Por Luis Solari de la Fuente. Ex primer ministro
No hablaremos de sexo, sino de la aceleración de los acontecimientos.
Como se esperaba, después de la Cumbre ALC-UE, en la encuesta nacional urbana de Ipsos Apoyo para El Comercio, la popularidad presidencial subió nueve puntos, pero a expensas del sector A/B, donde subió 23 puntos: una subida limeñizada.
La procesión va por dentro. Entre abril y mayo subió de 57% a 65% el segmento de quienes dicen que el alza de precios e inflación son la primera causa de desaprobación. A la pregunta: ¿Qué preferiría para la presidencia del Congreso?, solo 19% responde que continúe un congresista del gobierno, por debajo de su votación 2006 en primera vuelta.
Más alejada del efecto ALC-UE, la encuesta nacional urbana de CPI mostró solo cuatro puntos adicionales de aprobación presidencial, situándola en 32,2%, con 21,3% en el interior del país y 21,9% "aquicito nomás" en Lima provincia. Esta encuesta también verifica lo observado por Ipsos Apoyo: la gente que considera el "alza de precios de los alimentos de primera necesidad" como aspecto negativo de la gestión gubernamental, aumenta de 43,7% a 53,4% entre marzo y mayo, con la peculiaridad de que los porcentajes de Lima metropolitana e interior del país son semejantes.

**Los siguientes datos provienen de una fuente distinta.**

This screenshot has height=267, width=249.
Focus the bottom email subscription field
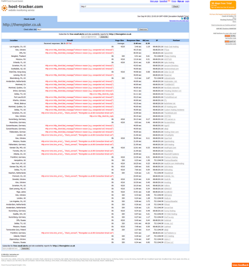(11, 249)
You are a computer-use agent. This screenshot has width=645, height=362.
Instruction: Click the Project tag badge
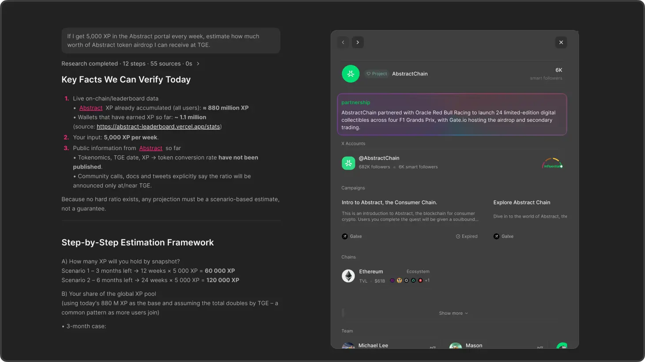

Esto último indica la consolidación de una franja nacional en ese tema, que retrata el poco impacto del crecimiento económico en las economías familiares. A la pregunta sobre el particular, 72,9% responde que "no se ha beneficiado en nada", con un neurálgico 78,6% en el interior. Hablamos de zonas urbanas, donde vive tres cuartos de la población nacional. Si agregamos que solo 5% dice haberse beneficiado con un programa social, podemos tener una mejor imagen del escenario sociopolítico que se viene construyendo.
El conjunto revela imposibilidad de sostenerse con el discurso actual, lo que puede llevar a tres caminos: el mejor, la expansión del centro, ampliando su base mediante nuevas alianzas sociales, principalmente con las familias; el inicio de un populismo con aplausos en el presente y lágrimas en el futuro; moverse hacia la izquierda, para tratar de sintonizarse con el radicalismo que emana de la desesperación crónica. Se ve que no va por el primero, pues necesitaría hasta un cambio de visión; hay suficientes controles políticos, sociales y mediáticos para evitar el segundo, además de ausencia de una maquinaria gubernamental ad hoc. Solo le quedaría el tercer camino.

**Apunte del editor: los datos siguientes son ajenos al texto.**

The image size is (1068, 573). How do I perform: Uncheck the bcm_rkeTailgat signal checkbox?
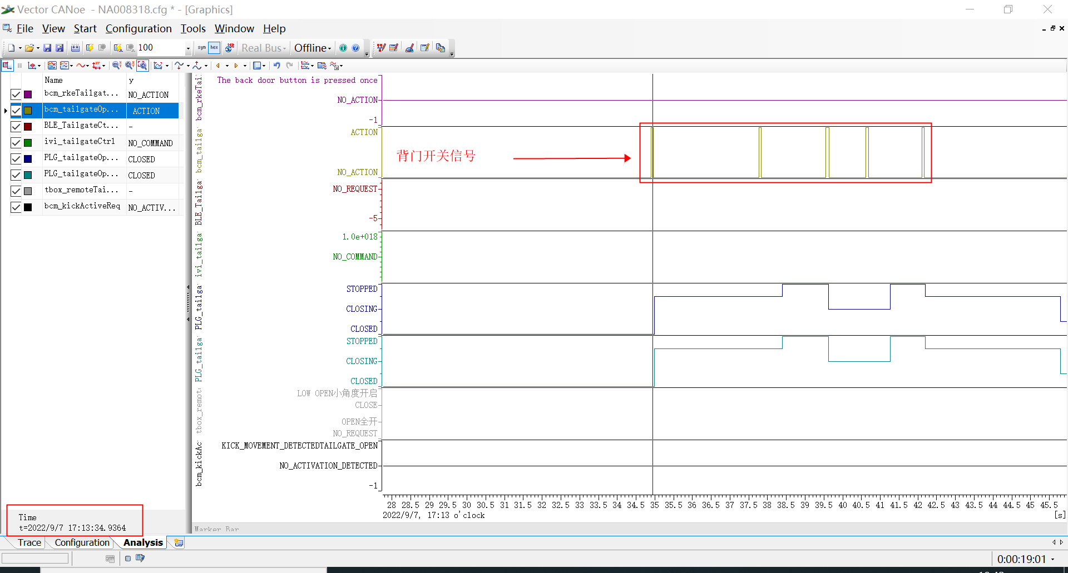[16, 94]
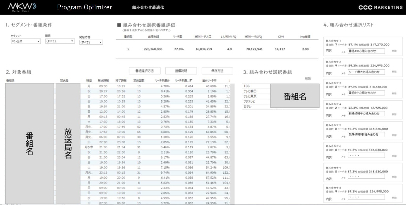Click the MKW Market Watch logo
Viewport: 406px width, 205px height.
coord(22,7)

Aunque pareciera dispuesto a ir por ese riesgoso juego, que podría distanciarlo de su principal soporte --el A/B--, en realidad se mantiene el viejo esquema de generar una medida que aplauden unos y rechazan otros; luego, a estos otros se les genera una medida favorable, pero que será rechazada por los que antes aplaudieron. Regular con todos, bien con nadie. Este peligroso juego del péndulo tiene grandes costos: la afectación de la conducción, el daño a la cohesión social y la ausencia de horizontes colectivos.
Así, tenemos la promulgación del divorcio notarial y municipal, que ha caído mal a abogados y sectores eclesiales; la dación del Decreto Legislativo 1015, que ya colocó pintura de guerra en las más de 7.000 comunidades campesinas y nativas. Luego, la ley de los 'services', con opiniones divididas entre los ministros, y el dictamen de las utilidades; ambos disgustan al A/B. De yapa lo de las olimpiadas, y el gran final: la impopular subida de precio de los combustibles.
Si estos acontecimientos fueron impulsados por la efervescencia producida por los puntos de alza de popularidad y de reducción de pobreza, podríamos llamarlos puntos G, por la aceleración que produjeron en la apertura de frentes adversos.
De cereza, las 200 petrocasas para damnificados del sismo, construidas en dos meses por el chavismo, y el jefe del INEI revelando que le asignaron cifras arbitrarias a los hogares que no respondieron la encuesta de pobreza. ¡Touché!
Mientras llovían estos acontecimientos, 235 peruanos murieron por el frío.